Pegasus Enhancement Proposal (PEP)
PEP #: 314
Title: SQLite Repository
Status: Approved
Version History:
Version | Date | Author | Change Description |
---|---|---|---|
1.0 | 4 February 2008 | Bart Whiteley | Initial submittal/placeholder |
2.0 | 17 September 2008 | Roger Kumpf | Reworked for Pegasus 2.9. Use SQLite as a database engine. |
2.1 | 22 October 2008 | Roger Kumpf | Include specific SQL schema. Address review comments. |
2.2 | 24 October 2008 | Roger Kumpf | Correct the ClassTable key definition. Detail the derivation of database file names. Add discussion items. |
2.3 | 28 October 2008 | Roger Kumpf | Introduce a SQLITE_HOME build variable. Do not commit SQLite source
code to the OpenPegasus source repository. Approved version (Ballot 159). |
Abstract: An alternate repository implementation using the SQLite database engine is introduced to improve reliability.
The Pegasus CIMRepository implementation persists its data on disk using many files.

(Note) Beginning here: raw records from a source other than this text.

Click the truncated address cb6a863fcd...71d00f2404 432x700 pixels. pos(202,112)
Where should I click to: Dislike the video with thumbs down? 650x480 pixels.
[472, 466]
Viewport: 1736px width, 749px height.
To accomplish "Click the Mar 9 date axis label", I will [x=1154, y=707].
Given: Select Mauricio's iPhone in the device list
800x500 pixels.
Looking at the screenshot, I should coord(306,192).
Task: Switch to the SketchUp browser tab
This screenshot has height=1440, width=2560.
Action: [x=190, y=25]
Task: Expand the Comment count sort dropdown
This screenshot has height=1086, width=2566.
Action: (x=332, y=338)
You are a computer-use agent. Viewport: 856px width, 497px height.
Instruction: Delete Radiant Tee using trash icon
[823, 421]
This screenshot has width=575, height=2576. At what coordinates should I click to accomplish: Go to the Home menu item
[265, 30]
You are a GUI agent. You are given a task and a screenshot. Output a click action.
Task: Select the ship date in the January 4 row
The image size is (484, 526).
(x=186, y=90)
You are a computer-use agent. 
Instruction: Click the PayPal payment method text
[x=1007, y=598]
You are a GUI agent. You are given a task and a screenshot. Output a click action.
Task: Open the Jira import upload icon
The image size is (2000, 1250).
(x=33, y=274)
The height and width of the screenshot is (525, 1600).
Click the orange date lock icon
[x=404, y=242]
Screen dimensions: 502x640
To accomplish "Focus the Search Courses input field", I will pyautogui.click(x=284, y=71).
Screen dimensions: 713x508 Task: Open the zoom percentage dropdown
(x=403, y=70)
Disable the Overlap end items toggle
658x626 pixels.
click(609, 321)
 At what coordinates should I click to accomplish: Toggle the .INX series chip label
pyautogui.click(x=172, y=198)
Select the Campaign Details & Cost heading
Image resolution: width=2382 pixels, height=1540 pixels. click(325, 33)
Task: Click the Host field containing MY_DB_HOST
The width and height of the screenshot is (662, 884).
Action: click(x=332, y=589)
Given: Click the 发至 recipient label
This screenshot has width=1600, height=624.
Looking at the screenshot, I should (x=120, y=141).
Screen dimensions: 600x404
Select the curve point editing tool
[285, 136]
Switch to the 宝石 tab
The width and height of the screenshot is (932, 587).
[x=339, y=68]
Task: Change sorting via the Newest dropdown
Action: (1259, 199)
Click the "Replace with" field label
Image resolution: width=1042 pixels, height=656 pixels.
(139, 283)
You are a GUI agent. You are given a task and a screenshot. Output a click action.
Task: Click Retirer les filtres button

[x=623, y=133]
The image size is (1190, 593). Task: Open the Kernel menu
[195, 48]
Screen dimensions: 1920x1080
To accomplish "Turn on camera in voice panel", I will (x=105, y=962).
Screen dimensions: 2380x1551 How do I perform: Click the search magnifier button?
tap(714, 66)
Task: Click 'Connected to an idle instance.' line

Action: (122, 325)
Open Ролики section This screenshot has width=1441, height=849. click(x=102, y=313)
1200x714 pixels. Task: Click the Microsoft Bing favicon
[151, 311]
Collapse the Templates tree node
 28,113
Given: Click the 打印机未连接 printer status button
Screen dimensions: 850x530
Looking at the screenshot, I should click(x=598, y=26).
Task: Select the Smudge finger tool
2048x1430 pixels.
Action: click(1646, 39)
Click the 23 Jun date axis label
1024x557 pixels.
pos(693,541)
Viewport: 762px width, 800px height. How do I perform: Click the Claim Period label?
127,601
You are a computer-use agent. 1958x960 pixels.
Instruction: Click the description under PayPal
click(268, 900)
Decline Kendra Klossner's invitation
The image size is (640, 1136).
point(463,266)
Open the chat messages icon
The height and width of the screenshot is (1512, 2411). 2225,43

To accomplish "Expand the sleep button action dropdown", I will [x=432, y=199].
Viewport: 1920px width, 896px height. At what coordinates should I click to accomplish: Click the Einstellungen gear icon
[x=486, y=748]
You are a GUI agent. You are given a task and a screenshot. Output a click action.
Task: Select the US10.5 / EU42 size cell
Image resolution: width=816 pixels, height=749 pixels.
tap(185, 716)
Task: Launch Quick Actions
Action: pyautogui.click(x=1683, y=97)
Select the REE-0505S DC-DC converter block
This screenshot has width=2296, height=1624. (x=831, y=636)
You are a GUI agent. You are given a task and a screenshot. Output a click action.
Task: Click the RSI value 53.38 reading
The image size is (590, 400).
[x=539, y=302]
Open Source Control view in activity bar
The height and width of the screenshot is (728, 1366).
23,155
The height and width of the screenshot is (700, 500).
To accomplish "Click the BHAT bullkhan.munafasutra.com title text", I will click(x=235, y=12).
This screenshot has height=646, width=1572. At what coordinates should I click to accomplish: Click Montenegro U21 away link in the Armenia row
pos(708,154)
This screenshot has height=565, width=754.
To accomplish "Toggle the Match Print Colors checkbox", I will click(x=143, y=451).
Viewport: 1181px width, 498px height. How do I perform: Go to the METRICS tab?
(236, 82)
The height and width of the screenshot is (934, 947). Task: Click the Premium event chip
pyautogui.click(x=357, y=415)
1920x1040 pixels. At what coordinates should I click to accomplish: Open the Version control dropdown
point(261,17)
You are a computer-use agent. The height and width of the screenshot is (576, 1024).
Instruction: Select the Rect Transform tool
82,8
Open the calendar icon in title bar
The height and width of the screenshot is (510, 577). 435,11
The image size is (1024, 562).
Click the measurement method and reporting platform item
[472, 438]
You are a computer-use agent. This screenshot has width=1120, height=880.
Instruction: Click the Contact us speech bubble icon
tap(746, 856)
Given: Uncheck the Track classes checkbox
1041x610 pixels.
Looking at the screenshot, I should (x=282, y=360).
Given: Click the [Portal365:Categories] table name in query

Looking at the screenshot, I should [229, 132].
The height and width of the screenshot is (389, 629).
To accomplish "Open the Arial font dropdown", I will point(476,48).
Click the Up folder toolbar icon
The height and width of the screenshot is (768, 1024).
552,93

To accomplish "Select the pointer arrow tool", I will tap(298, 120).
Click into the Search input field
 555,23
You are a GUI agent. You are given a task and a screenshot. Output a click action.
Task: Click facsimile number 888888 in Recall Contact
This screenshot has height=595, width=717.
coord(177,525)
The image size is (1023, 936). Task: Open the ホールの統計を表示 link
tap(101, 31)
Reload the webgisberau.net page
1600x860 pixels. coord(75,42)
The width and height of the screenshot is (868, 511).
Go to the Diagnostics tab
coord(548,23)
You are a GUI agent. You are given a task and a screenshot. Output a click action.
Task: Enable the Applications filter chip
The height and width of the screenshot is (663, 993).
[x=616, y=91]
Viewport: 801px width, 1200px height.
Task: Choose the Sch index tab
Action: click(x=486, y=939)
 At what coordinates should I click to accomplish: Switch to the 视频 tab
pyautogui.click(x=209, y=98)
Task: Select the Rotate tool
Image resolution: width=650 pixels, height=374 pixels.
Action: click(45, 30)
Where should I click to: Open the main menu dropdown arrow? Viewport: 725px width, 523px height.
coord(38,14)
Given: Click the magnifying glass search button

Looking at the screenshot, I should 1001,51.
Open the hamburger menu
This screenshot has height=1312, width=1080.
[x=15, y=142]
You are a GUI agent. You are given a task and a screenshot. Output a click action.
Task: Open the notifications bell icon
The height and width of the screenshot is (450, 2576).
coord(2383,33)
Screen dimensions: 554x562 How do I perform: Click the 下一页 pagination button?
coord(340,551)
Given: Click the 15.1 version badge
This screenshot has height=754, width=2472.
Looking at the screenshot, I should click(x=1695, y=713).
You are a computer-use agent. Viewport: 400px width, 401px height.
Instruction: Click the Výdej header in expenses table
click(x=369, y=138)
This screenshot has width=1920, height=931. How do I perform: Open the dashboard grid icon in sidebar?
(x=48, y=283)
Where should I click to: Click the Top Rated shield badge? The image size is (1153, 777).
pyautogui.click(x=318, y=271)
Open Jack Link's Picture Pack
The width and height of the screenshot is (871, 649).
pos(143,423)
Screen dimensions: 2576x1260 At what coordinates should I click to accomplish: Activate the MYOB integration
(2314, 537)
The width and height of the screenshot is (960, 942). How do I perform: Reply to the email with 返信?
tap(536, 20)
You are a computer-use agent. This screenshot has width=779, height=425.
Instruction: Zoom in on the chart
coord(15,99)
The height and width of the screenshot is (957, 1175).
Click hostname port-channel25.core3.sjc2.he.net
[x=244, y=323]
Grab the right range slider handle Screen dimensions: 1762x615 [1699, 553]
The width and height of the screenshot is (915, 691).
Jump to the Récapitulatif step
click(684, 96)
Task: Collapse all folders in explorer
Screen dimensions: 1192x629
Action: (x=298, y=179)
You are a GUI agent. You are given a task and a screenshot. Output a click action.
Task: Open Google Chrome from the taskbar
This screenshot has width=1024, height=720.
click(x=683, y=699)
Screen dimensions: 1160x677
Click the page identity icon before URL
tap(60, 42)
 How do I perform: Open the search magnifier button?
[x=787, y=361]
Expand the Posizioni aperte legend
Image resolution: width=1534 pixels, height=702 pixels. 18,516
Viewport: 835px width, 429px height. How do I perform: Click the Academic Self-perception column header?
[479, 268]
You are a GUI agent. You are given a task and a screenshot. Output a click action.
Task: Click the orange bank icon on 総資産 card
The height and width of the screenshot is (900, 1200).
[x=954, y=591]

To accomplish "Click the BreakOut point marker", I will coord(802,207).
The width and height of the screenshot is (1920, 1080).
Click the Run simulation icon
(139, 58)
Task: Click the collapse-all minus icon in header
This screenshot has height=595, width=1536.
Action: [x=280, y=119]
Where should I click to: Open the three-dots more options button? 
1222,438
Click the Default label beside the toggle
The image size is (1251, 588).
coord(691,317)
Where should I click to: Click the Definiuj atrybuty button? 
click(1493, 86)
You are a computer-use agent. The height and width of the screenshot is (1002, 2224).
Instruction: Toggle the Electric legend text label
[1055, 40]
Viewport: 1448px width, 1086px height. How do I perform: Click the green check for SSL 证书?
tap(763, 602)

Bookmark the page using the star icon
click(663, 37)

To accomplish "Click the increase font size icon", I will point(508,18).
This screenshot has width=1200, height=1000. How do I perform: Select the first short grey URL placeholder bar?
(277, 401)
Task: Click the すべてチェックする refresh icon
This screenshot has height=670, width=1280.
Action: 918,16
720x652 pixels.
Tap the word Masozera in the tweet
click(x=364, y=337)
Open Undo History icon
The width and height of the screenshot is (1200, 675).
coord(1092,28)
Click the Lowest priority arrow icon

Some of the files are related, such that their contents must stay in sync. For example, the storage of instances of a particular class uses an index file and an instances file. Association data is stored in yet another file. Transaction semantics exist for the purpose of keeping an index file in sync with its instances file, but they are known to fail in some cases. No logic exists to keep the association data in sync with the class and instance data. If the file contents get out of sync, the repository becomes corrupt and unusable, with no straightforward remedy.
Completing the transaction semantics to be robust in all cases would be a significant undertaking, made even more complicated by the need for backward compatibility with the existing file layout and transaction algorithm. The proposed solution is to use an existing database engine to leverage proven transaction reliability rather than attempting to solve the problem with the existing persistent store.
A new persistent store type is added to the repository as an option, based on the SQLite database engine. SQLite is chosen for its transactional capabilities, track record of quality, serverless operation, lack of need for setup or configuration, and friendly license. In fact, SQLite has no license because the source is in the public domain.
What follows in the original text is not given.